Emery-Dreifuss muscular dystrophy (EDMD) is a genetically and clinically variable disorder. Here we performed transcriptome analysis on 10 EDMD patients covering mutations in 7 EDMD-linked genes, compared to 2 healthy controls. Myoblasts were isolated from muscle biopsies and differentiated in-vitro for 6 days. Differentiated myotubes were isolated, total RNA extracted and the small <200 nt fraction sequenced.

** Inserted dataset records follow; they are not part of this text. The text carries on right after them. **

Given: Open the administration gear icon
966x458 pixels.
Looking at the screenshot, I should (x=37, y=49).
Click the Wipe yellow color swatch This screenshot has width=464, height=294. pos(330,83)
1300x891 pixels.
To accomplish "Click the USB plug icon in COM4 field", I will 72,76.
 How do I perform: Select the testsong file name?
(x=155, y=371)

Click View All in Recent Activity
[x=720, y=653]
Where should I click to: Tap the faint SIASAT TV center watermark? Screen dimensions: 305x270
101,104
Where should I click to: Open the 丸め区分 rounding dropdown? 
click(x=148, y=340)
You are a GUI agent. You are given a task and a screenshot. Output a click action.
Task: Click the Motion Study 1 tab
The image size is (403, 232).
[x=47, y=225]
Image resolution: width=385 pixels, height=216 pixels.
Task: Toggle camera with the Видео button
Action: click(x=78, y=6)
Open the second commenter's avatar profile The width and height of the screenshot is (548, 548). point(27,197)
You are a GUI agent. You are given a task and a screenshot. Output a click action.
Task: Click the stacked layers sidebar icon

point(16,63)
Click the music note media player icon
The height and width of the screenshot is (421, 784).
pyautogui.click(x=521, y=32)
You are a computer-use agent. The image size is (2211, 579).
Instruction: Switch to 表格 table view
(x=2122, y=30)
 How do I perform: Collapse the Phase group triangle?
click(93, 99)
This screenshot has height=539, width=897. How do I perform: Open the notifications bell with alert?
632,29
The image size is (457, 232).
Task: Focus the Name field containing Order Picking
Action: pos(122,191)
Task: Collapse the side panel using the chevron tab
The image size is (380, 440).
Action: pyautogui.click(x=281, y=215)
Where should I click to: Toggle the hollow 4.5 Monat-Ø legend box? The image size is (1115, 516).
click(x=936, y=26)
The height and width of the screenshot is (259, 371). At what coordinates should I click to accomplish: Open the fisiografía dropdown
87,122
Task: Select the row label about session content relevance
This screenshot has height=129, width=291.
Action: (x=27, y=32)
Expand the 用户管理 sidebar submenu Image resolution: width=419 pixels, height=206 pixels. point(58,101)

The genes and mutations included were: patient 1 (TMEM214, p.R179H), patient 2 (PLPP7/NET39, p.M92K), patient 3 (SUN1, p.G68D, p.G388S), patient 4 (SYNE1, p.6869*, p.6869*), patient 5 (EMD, p.S58Sfs*1), patient 6 (FHL1, c.688+1G>A), patient 7 (FHL1, p.C224W), patient 8 (FHL1, p.V280M), patient 9 (LMNA, p.T528K), patient 10 (LMNA, p.R571S). Overall design: miRNA analysis was performed comparing in-vitro differentiated EDMD patients against healthy controls. All samples were analysed in triplicate (separate in-vitro differentiation experiments).